Instructions for the task: Reproduce the records exactly. Leave the pictures out.

Given information:

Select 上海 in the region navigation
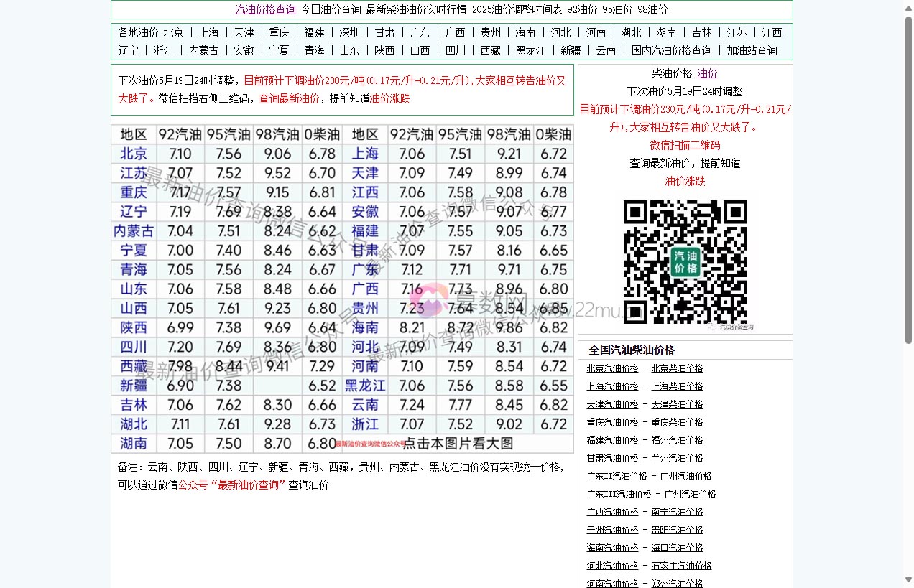914x588 pixels. pos(209,32)
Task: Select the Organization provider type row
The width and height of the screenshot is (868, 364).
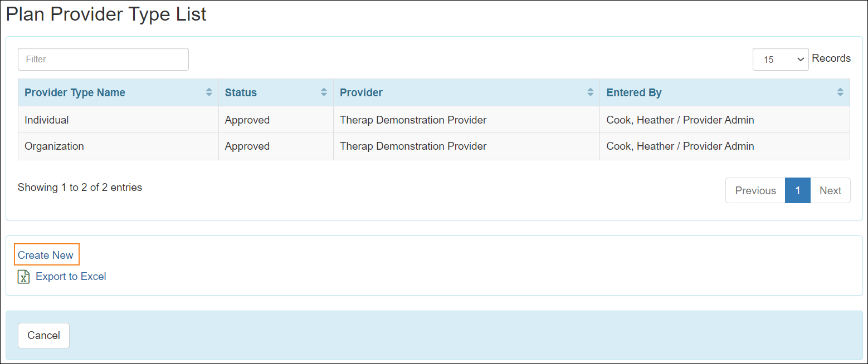Action: pyautogui.click(x=54, y=146)
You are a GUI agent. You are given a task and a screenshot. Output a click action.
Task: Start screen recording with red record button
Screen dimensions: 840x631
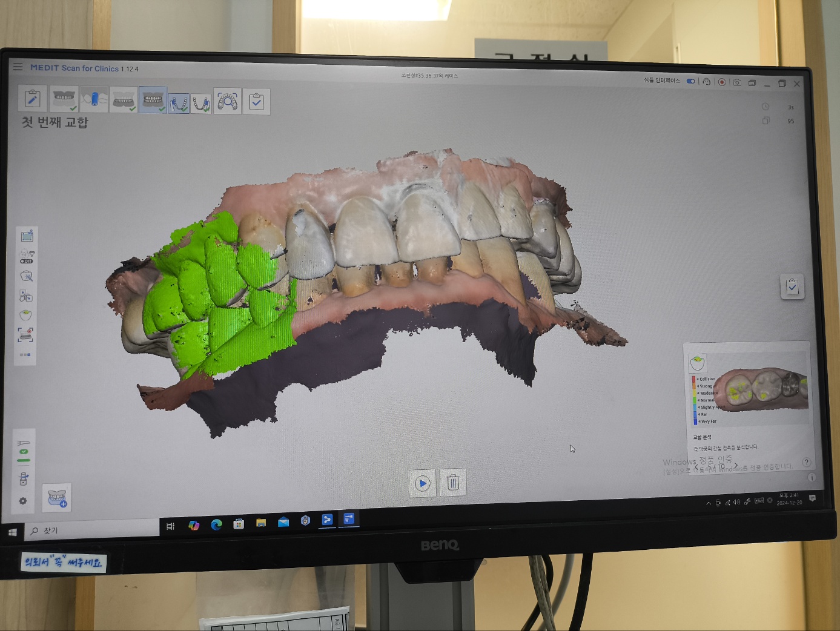click(x=722, y=82)
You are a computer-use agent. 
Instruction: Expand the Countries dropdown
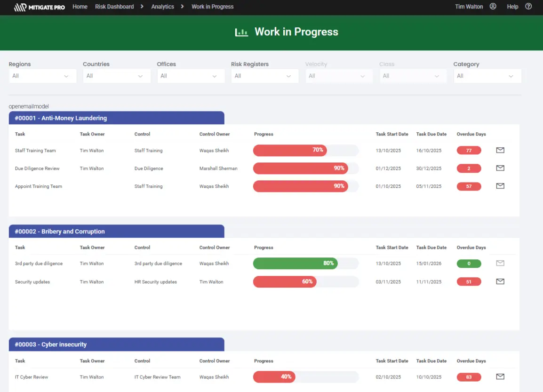pos(116,76)

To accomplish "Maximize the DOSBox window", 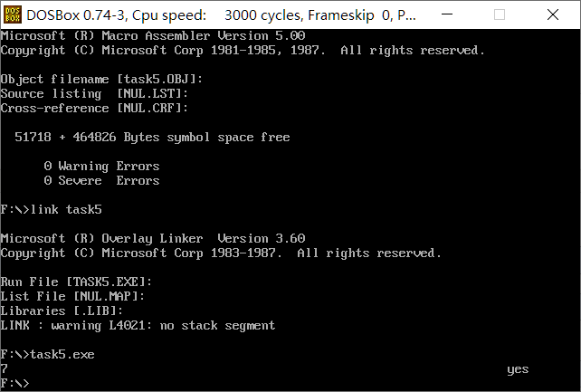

The completed task:
Select 上海 in the region navigation
914x588 pixels. pos(209,32)
Task: Select the Organization provider type row
The width and height of the screenshot is (868, 364).
Action: pyautogui.click(x=54, y=146)
You are a GUI agent. You are given a task and a screenshot. Output a click action.
Task: Start screen recording with red record button
Screen dimensions: 840x631
click(x=722, y=82)
You are a computer-use agent. 
Instruction: Expand the Countries dropdown
pos(116,76)

To accomplish "Maximize the DOSBox window", 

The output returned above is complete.